Obviously, that raised questions about the most tilted planet in the Solar System. So the team ran simulations of a hypothetical Uranus system to determine whether a similar mechanism could explain its peculiarities.

It is not unusual for moons to migrate. Our own Moon is currently moving away from Earth at a rate of about 4 centimeters (1.6 inches) per year. Bodies orbiting around a mutual center of gravity exert a tidal force on each other that causes their rotations to gradually slow down. In turn, this loosens gravity’s grip and the distance between the two bodies widens.

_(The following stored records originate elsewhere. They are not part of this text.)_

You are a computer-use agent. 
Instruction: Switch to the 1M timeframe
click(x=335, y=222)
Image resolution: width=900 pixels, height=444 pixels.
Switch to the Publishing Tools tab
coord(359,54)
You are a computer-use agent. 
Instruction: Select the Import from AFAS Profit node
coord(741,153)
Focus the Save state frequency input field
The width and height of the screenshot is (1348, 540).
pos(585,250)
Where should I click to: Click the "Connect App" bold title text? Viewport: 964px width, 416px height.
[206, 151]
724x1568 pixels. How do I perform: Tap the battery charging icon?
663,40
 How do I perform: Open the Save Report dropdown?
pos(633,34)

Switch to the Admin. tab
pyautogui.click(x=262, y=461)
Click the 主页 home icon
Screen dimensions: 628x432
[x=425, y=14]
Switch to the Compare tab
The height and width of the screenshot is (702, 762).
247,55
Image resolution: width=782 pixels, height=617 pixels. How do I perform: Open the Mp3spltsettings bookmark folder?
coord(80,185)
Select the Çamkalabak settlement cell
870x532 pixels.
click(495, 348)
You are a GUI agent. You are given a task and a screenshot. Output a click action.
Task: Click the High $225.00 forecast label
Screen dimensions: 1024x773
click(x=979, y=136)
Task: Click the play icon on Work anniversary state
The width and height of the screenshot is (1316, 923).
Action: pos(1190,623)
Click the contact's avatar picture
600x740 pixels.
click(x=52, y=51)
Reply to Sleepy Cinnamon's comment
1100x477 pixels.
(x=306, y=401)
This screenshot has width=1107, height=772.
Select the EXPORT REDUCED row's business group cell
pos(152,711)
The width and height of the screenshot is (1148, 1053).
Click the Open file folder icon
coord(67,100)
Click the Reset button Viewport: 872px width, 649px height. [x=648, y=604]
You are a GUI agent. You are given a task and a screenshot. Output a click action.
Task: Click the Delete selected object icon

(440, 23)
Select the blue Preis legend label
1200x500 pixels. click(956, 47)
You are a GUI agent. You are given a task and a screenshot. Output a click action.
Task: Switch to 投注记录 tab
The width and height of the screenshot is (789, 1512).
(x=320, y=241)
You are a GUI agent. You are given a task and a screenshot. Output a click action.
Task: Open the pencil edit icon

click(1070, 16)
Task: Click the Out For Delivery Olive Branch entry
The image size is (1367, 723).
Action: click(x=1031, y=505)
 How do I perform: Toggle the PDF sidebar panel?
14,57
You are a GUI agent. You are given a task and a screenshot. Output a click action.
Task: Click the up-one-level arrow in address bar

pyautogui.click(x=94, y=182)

Returning to Uranus, the team ran simulations with a variety of parameters, including the hypothetical moon’s mass. And they found that a moon with a minimum mass of about half that of Earth’s Moon could tilt Uranus by 90 degrees if it migrated more than 10 times the radius of Uranus at a rate greater than 6 centimeters per year.

However, a larger moon with a size comparable to Ganymede was more likely, in the simulations, to produce the tilt and spin that we see in Uranus today. However, the minimum mass, about half that of Earth’s Moon, is about four times the combined mass of the currently known moons of Uranus.

The work also accounts for this. With an inclination of about 80 degrees, Moon it destabilized, triggering a chaotic phase for the spin axis that ended when the moon finally collided with the planet, effectively “fossilizing” Uranus’s axial tilt and spin.

“This new image of Uranus’s tilt looks pretty promising to us.” researchers write.

“To our knowledge, this is the first time that a single mechanism is capable of both tilting Uranus and fossilizing its spin axis in its final state without invoking a giant impact or other external phenomena. Most of our successful runs reach its maximum point in the location of Uranus, which appears as a natural result of the dynamics”, To follow.

“This image also looks attractive as a generic phenomenon: Jupiter today is about to start the tilt phase, Saturn may be halfway there, and Uranus would have completed the final stage, with the destruction of its satellite.”

It is unclear whether Uranus could have hosted a moon large enough and with a high enough migration rate to produce this scenario, and the researchers say it will be a challenge to show it with observations.

However, a better understanding of the current migration rate of Uranus’s moons would go a long way toward resolving these questions. If they are migrating at a high rate, this could mean that they formed from the remains of the old moon after its destruction many eons ago.

To provoke that uranus probe.

The research has been accepted astronomy and astrophysics and is available in arXiv.